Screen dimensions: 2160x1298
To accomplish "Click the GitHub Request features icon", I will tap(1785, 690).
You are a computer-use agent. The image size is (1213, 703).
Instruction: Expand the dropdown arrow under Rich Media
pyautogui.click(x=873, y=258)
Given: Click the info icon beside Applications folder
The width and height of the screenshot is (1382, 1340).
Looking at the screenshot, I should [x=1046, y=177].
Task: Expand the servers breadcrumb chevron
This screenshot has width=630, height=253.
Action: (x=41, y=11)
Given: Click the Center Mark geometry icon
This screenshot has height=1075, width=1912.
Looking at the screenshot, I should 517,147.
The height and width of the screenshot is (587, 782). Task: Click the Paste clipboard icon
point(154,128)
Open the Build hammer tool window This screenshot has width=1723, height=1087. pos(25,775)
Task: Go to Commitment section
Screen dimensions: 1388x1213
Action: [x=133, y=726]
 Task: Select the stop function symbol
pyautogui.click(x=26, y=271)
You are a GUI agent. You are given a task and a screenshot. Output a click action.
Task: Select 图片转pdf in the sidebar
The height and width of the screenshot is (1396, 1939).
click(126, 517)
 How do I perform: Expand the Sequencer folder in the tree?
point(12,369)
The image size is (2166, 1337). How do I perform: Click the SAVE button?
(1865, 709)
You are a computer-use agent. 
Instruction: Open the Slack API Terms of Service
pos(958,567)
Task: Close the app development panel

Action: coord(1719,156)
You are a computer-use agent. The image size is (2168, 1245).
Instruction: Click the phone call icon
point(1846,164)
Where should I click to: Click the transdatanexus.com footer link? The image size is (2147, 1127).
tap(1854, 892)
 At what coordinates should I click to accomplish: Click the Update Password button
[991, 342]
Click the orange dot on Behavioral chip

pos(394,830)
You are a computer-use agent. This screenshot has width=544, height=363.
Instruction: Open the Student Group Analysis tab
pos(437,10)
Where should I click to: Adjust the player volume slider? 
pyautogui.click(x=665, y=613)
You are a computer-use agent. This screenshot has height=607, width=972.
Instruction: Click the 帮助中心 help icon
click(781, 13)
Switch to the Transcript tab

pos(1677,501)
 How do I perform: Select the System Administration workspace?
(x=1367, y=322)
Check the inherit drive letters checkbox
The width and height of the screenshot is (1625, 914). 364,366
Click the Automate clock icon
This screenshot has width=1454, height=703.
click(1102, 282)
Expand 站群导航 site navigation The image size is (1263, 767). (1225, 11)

__PROBLEM STATEMENT__: Every entry in the listing must be retyped exactly.

__ANSWER SECTION__:
Screen dimensions: 2160x1298
To accomplish "Click the GitHub Request features icon", I will tap(1785, 690).
You are a computer-use agent. The image size is (1213, 703).
Instruction: Expand the dropdown arrow under Rich Media
pyautogui.click(x=873, y=258)
Given: Click the info icon beside Applications folder
The width and height of the screenshot is (1382, 1340).
Looking at the screenshot, I should [x=1046, y=177].
Task: Expand the servers breadcrumb chevron
This screenshot has width=630, height=253.
Action: (x=41, y=11)
Given: Click the Center Mark geometry icon
This screenshot has height=1075, width=1912.
Looking at the screenshot, I should 517,147.
The height and width of the screenshot is (587, 782). Task: Click the Paste clipboard icon
point(154,128)
Open the Build hammer tool window This screenshot has width=1723, height=1087. pos(25,775)
Task: Go to Commitment section
Screen dimensions: 1388x1213
Action: [x=133, y=726]
 Task: Select the stop function symbol
pyautogui.click(x=26, y=271)
You are a GUI agent. You are given a task and a screenshot. Output a click action.
Task: Select 图片转pdf in the sidebar
The height and width of the screenshot is (1396, 1939).
click(126, 517)
 How do I perform: Expand the Sequencer folder in the tree?
point(12,369)
The image size is (2166, 1337). How do I perform: Click the SAVE button?
(1865, 709)
You are a computer-use agent. 
Instruction: Open the Slack API Terms of Service
pos(958,567)
Task: Close the app development panel

Action: coord(1719,156)
You are a computer-use agent. The image size is (2168, 1245).
Instruction: Click the phone call icon
point(1846,164)
Where should I click to: Click the transdatanexus.com footer link? The image size is (2147, 1127).
tap(1854, 892)
 At what coordinates should I click to accomplish: Click the Update Password button
[991, 342]
Click the orange dot on Behavioral chip

pos(394,830)
You are a computer-use agent. This screenshot has width=544, height=363.
Instruction: Open the Student Group Analysis tab
pos(437,10)
Where should I click to: Adjust the player volume slider? 
pyautogui.click(x=665, y=613)
You are a computer-use agent. This screenshot has height=607, width=972.
Instruction: Click the 帮助中心 help icon
click(781, 13)
Switch to the Transcript tab

pos(1677,501)
 How do I perform: Select the System Administration workspace?
(x=1367, y=322)
Check the inherit drive letters checkbox
The width and height of the screenshot is (1625, 914). 364,366
Click the Automate clock icon
This screenshot has width=1454, height=703.
click(1102, 282)
Expand 站群导航 site navigation The image size is (1263, 767). (1225, 11)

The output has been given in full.